# 020 inspection plate question



## ProjeKT PistolWhip (Jan 31, 2008)

if i dont have the bottom inspection plate on (bottom of trans bellhousing next to engine) all the oil will leak out from there right? :facepalm:


----------



## harmankardon35 (Sep 16, 2009)

no, it is only there for keeping rocks/ road debris out of the flywheel area


----------



## ProjeKT PistolWhip (Jan 31, 2008)

i was afraid that was the answer i would get... so say when you put oil in the trans it all runs, not leaks, but just runs right out of there, is that a bad seal or what?


----------



## FaithInMkIII2.0 (Jul 10, 2008)

yes if you are lucky. Or if you are less lucky you may have self machining syndrome going on from a differential rivet wearing through the case


----------



## ProjeKT PistolWhip (Jan 31, 2008)

would i notice anything with the shifting or anything obvious if it does happen to be the latter of the two?


----------



## harmankardon35 (Sep 16, 2009)

well if you put oil in through the green timing check hole it will ooze down over the clutch/flywheel and drip out the bottom as its an open cavity. It also ruins your clutch. proper fill hole is on the side, its a 17mm allen bolt.
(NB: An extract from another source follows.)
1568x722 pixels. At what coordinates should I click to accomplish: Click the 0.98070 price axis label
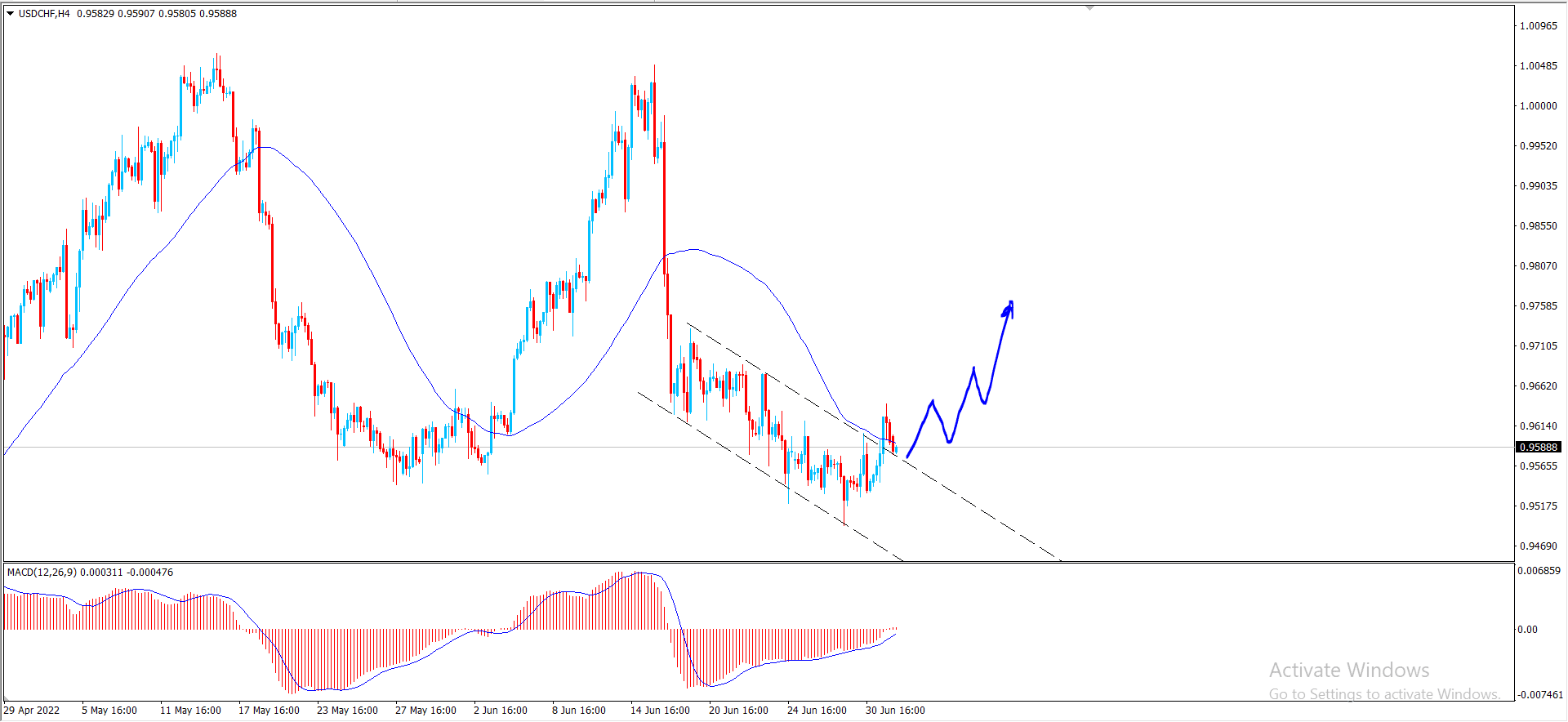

we can thank form member broke for this image:


Red circle = side 17mm fill plug
yellow circle = speedo hole
red square = '020' stamp
white circle = vent tube
blue circle = timing check hole


----------



## FaithInMkIII2.0 (Jul 10, 2008)

Ha I didn't think of that! Never had to explain to someone where the fill plug was!!!:facepalm:

Nooobs:laugh::laugh::facepalm:


----------



## ProjeKT PistolWhip (Jan 31, 2008)

i filled it thru the fill hole on the side on the trans closest to the drivers side wheel. but it ran out from the inspection plate hole about as quick as i put it in, just seemed like it leaking out that quickly might be something other than just a seal?


----------



## FaithInMkIII2.0 (Jul 10, 2008)

no, like I said before if it is coming out of the bellhousing and it isnt a bad clutch pushrod seal or input shaft seal, it would have to be a friggin hole in the case! was your transaxle making noise or was it shifting poorly? why else would you check the fluid? Start shopping for a transaxle.:facepalm:


----------



## harmankardon35 (Sep 16, 2009)

yeah rivets fail in the diff. and punch a hole in the case, causing oil to run out and on to the ground.


----------



## ProjeKT PistolWhip (Jan 31, 2008)

reason for checking in the first place is because the guy said it leaked pretty good and that i should put some more oil in it, which i did and this was my resulting discovery. it shifts pretty well, only time it gives me trouble is when i am completely stopped and go to put it in 1st, alot of the time i have to rock it back to 2nd before it will go into 1st gear. other than that it pops out of reverse if i get on it a little too hard. oh and i get a little whine out of the 2nd and 3rd gears, but assumed that was due to the lack of lubrication...


----------



## FaithInMkIII2.0 (Jul 10, 2008)

a mk3 with a bad transaxle is pretty common


----------



## ProjeKT PistolWhip (Jan 31, 2008)

well this is round 2 for me having to replace a mk3 transmission, at least the last one didnt leak all over my driveway... anyways thanks for the help guys.


----------



## harmankardon35 (Sep 16, 2009)

bad leak, pops out of reverse...all major indicators of a ruined transmission. don't sink any money into it just replace it :thumbup:


----------



## ProjeKT PistolWhip (Jan 31, 2008)

when i got the car from the guy i figured it would need the trans at very least removed for the seal issue, and clutch is slipping pretty good so im not too upset about it, guess i'll just get it all done at once, double j here i come... again. :beer:


----------